Rationale For Using Histamine (as explained by Maxim):
The role of Histamine is to reverse the immunosuppression caused by oxidative stress in the liver caused by HCV. Histamine protects Natural Killer and T-cells from inhibition due to oxidative stress, and restores IFN responsiveness.

Sustained Virologic Response (SVR) was defined for this study as <1000 HCV copies/ml (600 IU/ml) using the Cobas Amplicor HCV Monitor Test v 2.0 Roche Diagnostics. 129 patients were randomized and received IFN alpha-2b (3MIU, subcutaneous injection TIW) and 1 of 4 doses of Histamine (3, 5, 6 or 10 mg per week). Patients were treated for 12 weeks, and 118 patients with a virologic complete or partial response were treated for an additional 36 weeks, and followed-up at 72 weeks. This appears like a real limitation of the study: only patients with a complete or partial viral response at week 12 continued treatment for an additional 36 weeks. Another limit of Histamine is that it has to be administered by subcutaneous injection. Histamine administration induced "mild and transient side effects, including transient flush, headache, hypotension, and tachycardia. The authors said the combination was "well tolerated". The authors concluded that the results of the study "suggest that Histamine may improve the efficacy of IFN therapy for HCV".
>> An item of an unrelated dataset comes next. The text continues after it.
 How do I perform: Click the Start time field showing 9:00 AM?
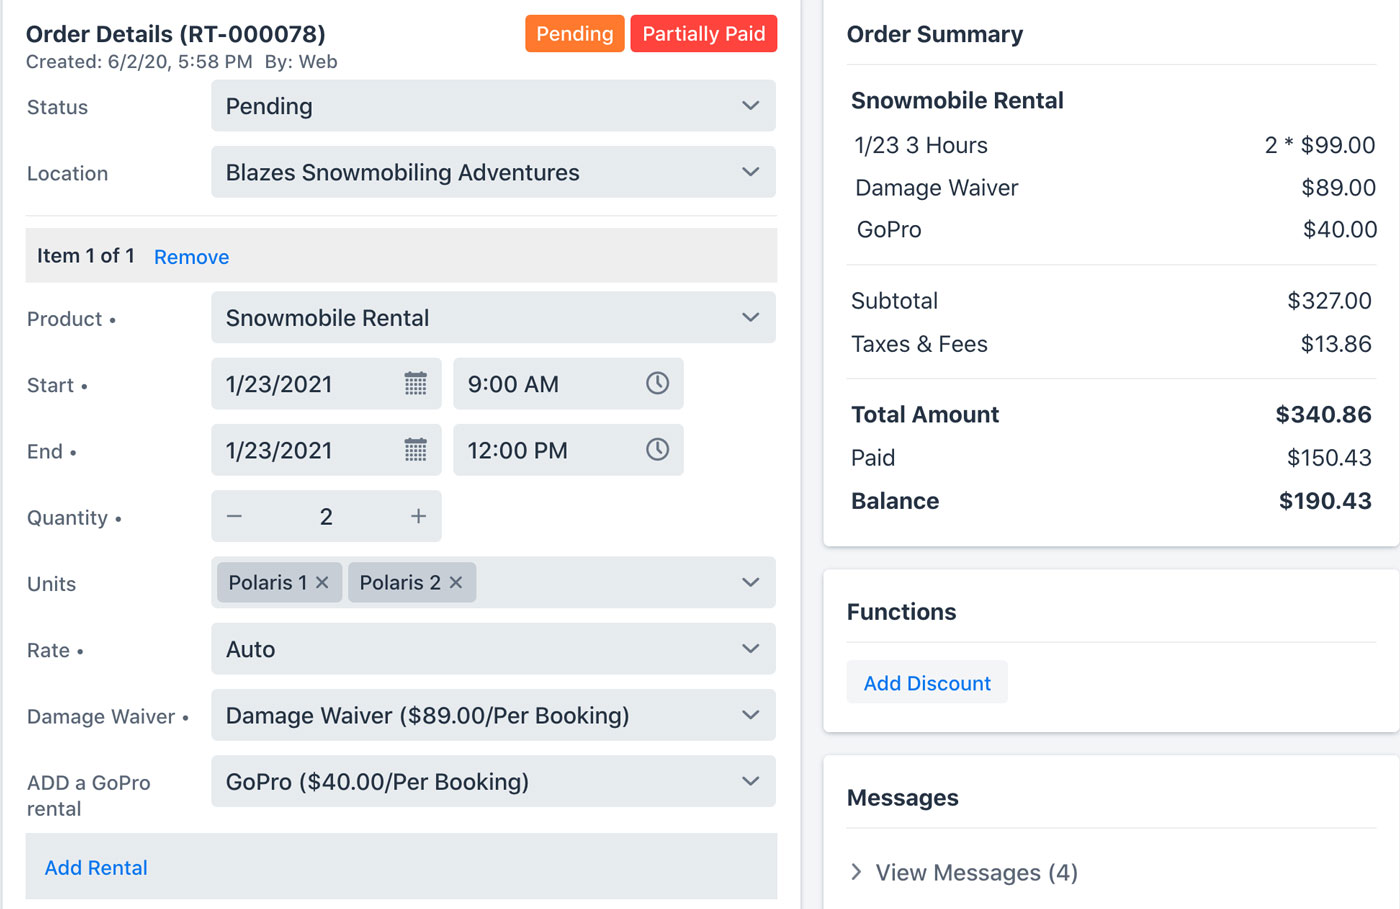545,384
At 72 weeks (end of follow-up), combination therapy containing Histamine and IFN a-2b resulted in a sustained virologic response of 40% in all patients (range 37%-44% across 4 arms), 38% with genotype 1 (range 25-50% across 4 arms), and 29% with high viral load (17-43% across 4 arms).

This study appears limited in its ability to show benefit from Histamine. The measure of undetectable viral load used was <1000 copies/ml, while in general studies use <100 copies/ml. As well, at week 12 patients without a complete or partial viral load response were excluded from the study. Previously, it had been announced that a study of Pegasys (Roche pegylated interferon) +histamine was planned.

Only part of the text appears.